I need some advice on what to do.  I am a single mother of two. I work full time and I go to school part time. I have recently gotten engaged last Christmas, but instead of this being a happy and joyous occasion it has turned into disaster. Let me give you a brief story of my life. I have been dating this guy for the last 6 years; during the first 5 we have had our share of problems. We have broken up, been cheated on and gotten back together. This past year he finally told me that he loves me and wants to spend the rest of our lives together. I started planning a wedding. I bought junior bridesmaid's dresses for the girls, set a date, talked to the preacher. We had everything ready and all of the sudden a month before the wedding date, my fiance calls off the wedding and starts giving me all kinds of excuses as to why we can't get married now.  His reasons have been because we don't have a place to live. We live in a very small town and there are not many houses to rent. He has filed for bankruptcy last year and my credit is awful. I don't make enough money to try to save up. He has all these single women as friends and tells me I have to except that he has single women as friends. That's ok but he has a face book and everything is private. He doesn't like people to see that he is engaged and he says it's because everybody already knows and why put his personal business out there. I agree to some degree, but I don't understand why I can't see any of his friends or be able to see what he says to them back and forth. Everyone tells me that he is not ready to get married and that he is still looking. And I even caught him on a dating site for Facebook and asked him about it and he told me that he didn't do it and his friend must have. He and I have been through a lot together, and I really love him but am I making a bad decision?
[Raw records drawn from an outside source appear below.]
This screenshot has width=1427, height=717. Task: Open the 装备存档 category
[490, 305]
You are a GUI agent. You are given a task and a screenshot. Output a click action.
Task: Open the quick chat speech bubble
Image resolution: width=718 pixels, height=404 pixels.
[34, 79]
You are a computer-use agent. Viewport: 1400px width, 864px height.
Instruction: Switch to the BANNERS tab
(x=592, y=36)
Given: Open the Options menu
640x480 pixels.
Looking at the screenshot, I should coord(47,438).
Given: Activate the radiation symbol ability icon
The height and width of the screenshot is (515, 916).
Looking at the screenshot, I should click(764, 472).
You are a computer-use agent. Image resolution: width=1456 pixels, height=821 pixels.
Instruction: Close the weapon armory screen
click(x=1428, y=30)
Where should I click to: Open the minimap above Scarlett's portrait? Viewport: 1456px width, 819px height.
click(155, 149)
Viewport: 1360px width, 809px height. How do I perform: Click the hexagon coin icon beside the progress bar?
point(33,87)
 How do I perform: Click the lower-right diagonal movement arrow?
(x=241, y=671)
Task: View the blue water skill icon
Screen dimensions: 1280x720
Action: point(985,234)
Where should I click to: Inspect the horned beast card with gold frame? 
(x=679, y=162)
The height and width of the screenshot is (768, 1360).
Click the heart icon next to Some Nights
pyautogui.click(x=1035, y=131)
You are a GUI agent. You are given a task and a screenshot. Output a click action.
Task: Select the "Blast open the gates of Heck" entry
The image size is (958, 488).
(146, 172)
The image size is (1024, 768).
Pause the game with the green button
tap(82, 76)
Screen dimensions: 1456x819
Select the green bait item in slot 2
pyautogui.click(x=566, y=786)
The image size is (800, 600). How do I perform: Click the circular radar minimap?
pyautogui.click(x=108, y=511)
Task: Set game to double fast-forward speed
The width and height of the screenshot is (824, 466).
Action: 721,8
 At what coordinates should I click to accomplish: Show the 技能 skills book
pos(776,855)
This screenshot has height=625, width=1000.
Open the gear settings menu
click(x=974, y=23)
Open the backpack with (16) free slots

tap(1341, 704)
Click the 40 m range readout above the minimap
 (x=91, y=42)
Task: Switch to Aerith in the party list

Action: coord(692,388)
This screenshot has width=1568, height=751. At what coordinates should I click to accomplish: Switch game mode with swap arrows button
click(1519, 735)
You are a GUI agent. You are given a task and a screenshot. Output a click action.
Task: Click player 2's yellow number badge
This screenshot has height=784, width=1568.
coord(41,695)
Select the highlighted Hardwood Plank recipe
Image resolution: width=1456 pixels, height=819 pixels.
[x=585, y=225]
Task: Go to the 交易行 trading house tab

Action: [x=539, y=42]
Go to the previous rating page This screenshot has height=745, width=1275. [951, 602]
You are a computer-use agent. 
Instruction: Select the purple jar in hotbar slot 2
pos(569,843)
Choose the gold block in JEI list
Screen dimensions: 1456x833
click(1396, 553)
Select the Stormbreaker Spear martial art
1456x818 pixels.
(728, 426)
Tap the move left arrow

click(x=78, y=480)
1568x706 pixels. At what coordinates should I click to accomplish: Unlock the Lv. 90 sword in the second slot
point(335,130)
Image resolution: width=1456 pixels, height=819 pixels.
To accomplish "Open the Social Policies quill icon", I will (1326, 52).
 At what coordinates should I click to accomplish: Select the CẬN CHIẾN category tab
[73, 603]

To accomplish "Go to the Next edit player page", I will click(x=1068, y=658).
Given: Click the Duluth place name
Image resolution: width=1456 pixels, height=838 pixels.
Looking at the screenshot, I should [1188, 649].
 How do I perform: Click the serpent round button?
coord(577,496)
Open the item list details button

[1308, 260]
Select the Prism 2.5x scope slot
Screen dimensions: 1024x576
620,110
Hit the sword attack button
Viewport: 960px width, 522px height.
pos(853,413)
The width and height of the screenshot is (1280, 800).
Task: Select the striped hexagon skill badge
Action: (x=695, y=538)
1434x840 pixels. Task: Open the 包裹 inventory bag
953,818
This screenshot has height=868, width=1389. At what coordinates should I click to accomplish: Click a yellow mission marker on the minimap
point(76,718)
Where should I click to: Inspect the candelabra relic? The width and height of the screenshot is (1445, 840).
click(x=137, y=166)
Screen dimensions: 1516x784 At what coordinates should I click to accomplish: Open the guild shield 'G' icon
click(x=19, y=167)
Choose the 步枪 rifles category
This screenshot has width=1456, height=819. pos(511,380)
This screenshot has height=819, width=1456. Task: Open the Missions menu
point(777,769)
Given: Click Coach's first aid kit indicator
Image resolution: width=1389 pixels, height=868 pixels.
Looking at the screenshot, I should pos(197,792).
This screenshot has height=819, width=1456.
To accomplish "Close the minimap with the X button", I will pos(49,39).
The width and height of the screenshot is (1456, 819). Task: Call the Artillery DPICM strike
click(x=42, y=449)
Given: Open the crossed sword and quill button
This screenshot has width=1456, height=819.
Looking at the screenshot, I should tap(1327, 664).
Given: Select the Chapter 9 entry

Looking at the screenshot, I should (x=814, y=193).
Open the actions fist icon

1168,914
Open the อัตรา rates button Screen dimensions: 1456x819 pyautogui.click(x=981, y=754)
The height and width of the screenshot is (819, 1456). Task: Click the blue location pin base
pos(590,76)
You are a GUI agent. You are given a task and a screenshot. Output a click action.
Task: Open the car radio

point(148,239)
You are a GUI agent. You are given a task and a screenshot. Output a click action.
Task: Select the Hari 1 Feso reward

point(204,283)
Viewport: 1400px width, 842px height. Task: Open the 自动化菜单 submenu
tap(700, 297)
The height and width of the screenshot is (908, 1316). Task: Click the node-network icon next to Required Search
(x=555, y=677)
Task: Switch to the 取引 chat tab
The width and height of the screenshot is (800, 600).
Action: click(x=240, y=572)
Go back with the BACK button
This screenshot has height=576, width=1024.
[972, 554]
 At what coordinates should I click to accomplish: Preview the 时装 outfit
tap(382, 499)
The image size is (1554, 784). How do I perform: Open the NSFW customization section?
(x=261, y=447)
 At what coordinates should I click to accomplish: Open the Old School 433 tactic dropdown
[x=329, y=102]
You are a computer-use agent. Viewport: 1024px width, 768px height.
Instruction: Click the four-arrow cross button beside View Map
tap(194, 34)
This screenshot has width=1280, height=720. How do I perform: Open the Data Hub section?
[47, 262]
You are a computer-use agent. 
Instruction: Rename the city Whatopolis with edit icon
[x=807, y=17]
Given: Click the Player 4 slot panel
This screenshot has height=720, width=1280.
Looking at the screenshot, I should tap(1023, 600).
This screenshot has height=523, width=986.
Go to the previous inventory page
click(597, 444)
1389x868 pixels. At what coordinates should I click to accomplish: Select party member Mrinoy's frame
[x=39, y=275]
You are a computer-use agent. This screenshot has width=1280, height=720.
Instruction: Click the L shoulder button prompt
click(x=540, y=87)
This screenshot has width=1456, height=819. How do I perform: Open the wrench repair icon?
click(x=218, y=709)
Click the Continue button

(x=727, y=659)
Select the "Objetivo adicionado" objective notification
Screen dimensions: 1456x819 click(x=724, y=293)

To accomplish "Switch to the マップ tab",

What should I do?

----------------------------Miss Emily's advice-------------------------

You are smart, in many ways, I can tell by your letter, but you aren't smart when it comes to him. He's made a mockery of all he thought he could do -- marry you, be a father to your children, and now he backs out. I can see how financial insecurity can lead anyone, and especially a man to feel inadequate. I can also see postponing a wedding until he got on his feet and made good in the financial department -- but being on Facebook, privately, and getting on a dating site (his doing, I am sure), does not make for a lifelong partnership because he wouldn't be able to tell you what that meant if he had a colt 45 pointed at his head. Hard as it is, I'd tell him marriage, at any time, is off the table and, then, get your own ducks in-a -row. Build some financial security for you and the girls, and look for someone who is more reliable than a crap shoot, and not someone who so easily can pull the rug out from under your feet because he's too weak, too insecure and, definitely, not marriage material -- at least not with you.